VOLCKER NEGLECTS TO NAME NAMES…. The sentiment Paul Volcker expressed yesterday couldn’t be more accurate.
Congress has never been more dysfunctional than it is right now, and it’s preventing progress on crucial financial reform, lamented Former Fed Chairman Paul Volcker on CNN’s “Fareed Zakaria GPS.”
“Capitol Hill — the Senate – is dysfunctional. I’m very disturbed by the trend in the government generally and its inability to get together and do things,” said Volcker, who serves as a top outside economic adviser to President Barack Obama.
Volcker said he had hopes that financial reform would prove an exception to that trend. “This is a relatively neutral subject politically. The need is so clear here, and it’s not an ideological issue — it shouldn’t be anyway…. It’s a practical issue. And I’m disturbed that they can’t get together.”
To illustrate the degree of dysfunction, Volcker pointed to the fact at a time when reforming the financial system is such a priority the Senate still hasn’t confirmed high-level Treasury officials. In contrast, in 1969 he was nominated as undersecretary of treasury by Inauguration Day and confirmed about a week later, Volcker recalled.
“We are more than a year after the inauguration and neither the undersecretary for international [affairs] or the undersecretary for domestic finance — you don’t have them. It’s not because people haven’t been put forward. It took them a long time to get them nominated and an impossible amount of time to get them confirmed…. What’s going on here?” Volcker asked.
Good points, all. The Senate’s dysfunction is a national scandal, and Volcker’s right to be frustrated.
And while I agree wholeheartedly with the concerns, Volcker left out one extremely relevant word: Republicans. Volcker summarized the problem nicely, but neglected to mention that we all know exactly what’s causing the problem.

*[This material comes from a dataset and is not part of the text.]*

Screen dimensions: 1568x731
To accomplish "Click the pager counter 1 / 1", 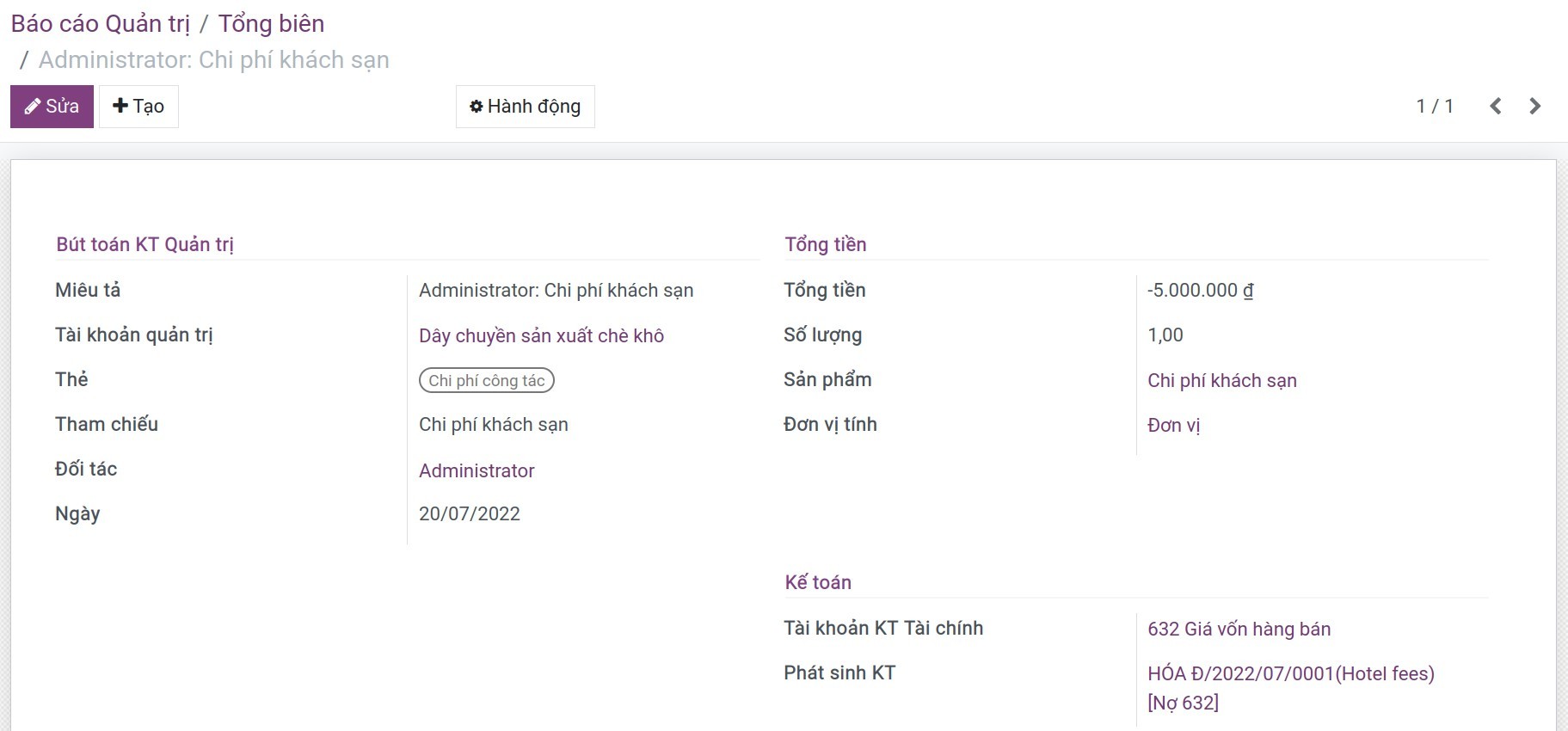I will pos(1434,106).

It’s not like there’s any great mystery here. It’s not that “the government” is suffering from an “inability to get together and do things.” There are key vacancies, the president has nominated qualified officials, and a Senate majority has wanted to confirm these nominees for months.
But Republicans won’t allow the votes to happen. That’s a disgrace that undermines the government’s ability to function during a crisis, and I’m glad Volcker is shining a light on the problem. Let’s not forget, though, exactly who’s to blame.